Poiché l’ISU indennizza l’intera giornata lavorativa, nei flussi UNI41 le ore di sospensione devono coincidere con l’orario giornaliero del lavoratore. Per i contratti part-time orizzontali la congruità è verificata sulla percentuale di impiego dichiarata.
Quando arrivano i soldi?
Il pagamento diretto passa attraverso i flussi Uniemens-Cig (UNI41) che i datori di lavoro non agricoli devono trasmettere all’INPS. Non ci sono termini decadenziali, ma l’Istituto invita a inviare le denunce entro la fine del secondo mese successivo a quello del periodo indennizzato oppure, se successiva, entro 60 giorni dalla comunicazione dell’autorizzazione. Tradotto: se la sospensione è avvenuta a febbraio 2026, il datore dovrebbe inviare il flusso entro fine aprile per ottenere una liquidazione rapida. Le aziende che hanno già presentato domanda tramite la piattaforma OMNIA IS (aperta dal 14 aprile con la circolare INPS n. 54 del 13 maggio 2026) e hanno ricevuto l’autorizzazione possono ora procedere con i flussi seguendo le istruzioni del messaggio n. 2200.
Per i datori di lavoro agricoli il canale è diverso: la domanda va presentata dall’applicativo CISOA Web, con causali separate per operai a tempo indeterminato e determinato e per dirigenti, quadri e impiegati.
Tre cose che il lavoratore deve verificare
Anche se l’invio dei flussi è in mano al datore di lavoro o all’intermediario, ci sono alcuni punti che il dipendente può controllare per evitare sorprese sull’importo o sui tempi.
- Presenza in forza alla data giusta. Il lavoratore deve risultare alle dipendenze del datore richiedente al 18 gennaio 2026 (o al 19, data del primo giorno lavorativo successivo) e per tutte le giornate per cui si chiede l’indennizzo. Se il rapporto è stato instaurato dopo, l’ISU non spetta per i giorni precedenti all’assunzione.
- Ore di sospensione indicate correttamente. Il flusso UNI41 richiede che per ogni giornata con evento “ISU” venga esposta l’intera giornata lavorativa in ore. Se il datore inserisce un orario ridotto rispetto a quello contrattuale, l’indennizzo sarà più basso.

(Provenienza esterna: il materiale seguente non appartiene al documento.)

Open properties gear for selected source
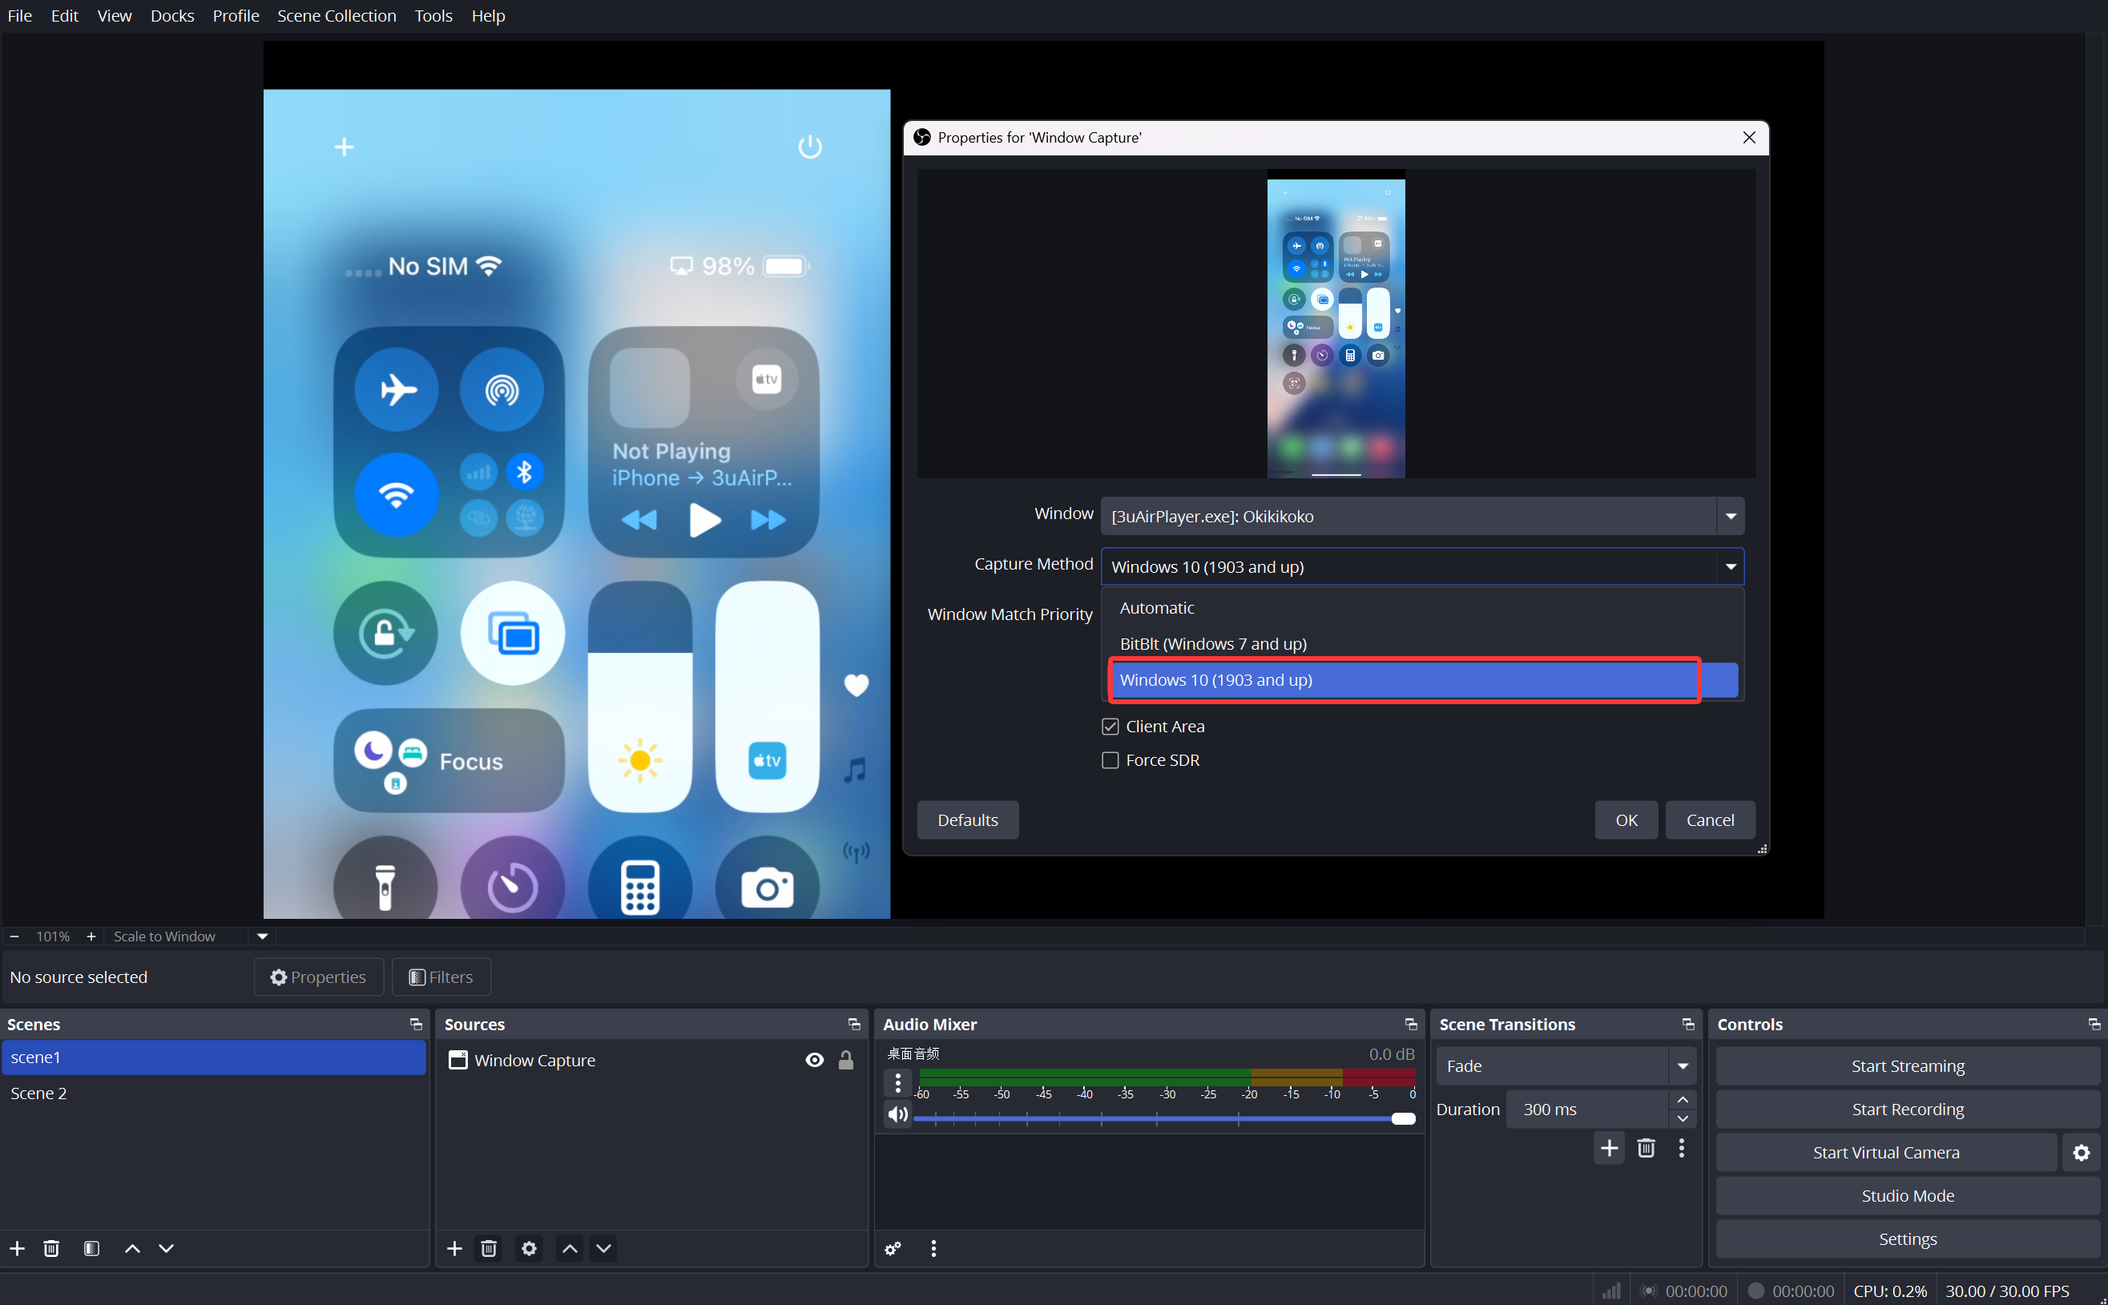The image size is (2108, 1305). point(528,1248)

Chi ha un part-time orizzontale deve assicurarsi che la percentuale di impiego comunicata all’INPS corrisponda a quella reale.
- Limite complessivo di 90 giornate. Anche in presenza di più domande con causali diverse o di più datori di lavoro diversi, per lo stesso lavoratore non si possono superare 90 giornate complessive di ISU. Se il dipendente ha cambiato azienda nel periodo coperto, il totale indennizzabile resta fermo a quel numero.

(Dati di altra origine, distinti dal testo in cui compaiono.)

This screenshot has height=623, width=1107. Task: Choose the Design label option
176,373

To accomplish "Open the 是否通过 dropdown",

Il flusso UNI41 è unico per ogni mese: se ci sono più autorizzazioni nello stesso mese, il datore deve indicare tutte le giornate e i relativi ticket in un’unica denuncia.
Quanto può valere in concreto per chi ha perso 90 giorni
Prendendo il massimale mensile di 1.340,56 euro, un lavoratore che ha accumulato 90 giorni di sospensione tra gennaio e aprile – l’equivalente di circa tre mesi pieni – può ottenere fino a 4.021,68 euro lordi complessivi di indennizzo, al netto della sola riduzione del 5,84% già applicata. È un’iniezione di liquidità che arriva direttamente dall’INPS al datore di lavoro e da questi al dipendente, senza intaccare altri strumenti di integrazione salariale già fruiti (che restano incompatibili e vanno annullati).
Il punto critico per il lavoratore resta la tempestività del datore nell’inviare i flussi UNI41. Senza limiti decadenziali cogenti, il rischio concreto è che l’azienda ritardi la trasmissione e i soldi slittino di settimane o mesi. Per questo l’INPS ha fissato una finestra operativa consigliata – secondo mese successivo o 60 giorni dall’autorizzazione – che rappresenta il riferimento più realistico per chi aspetta l’accredito.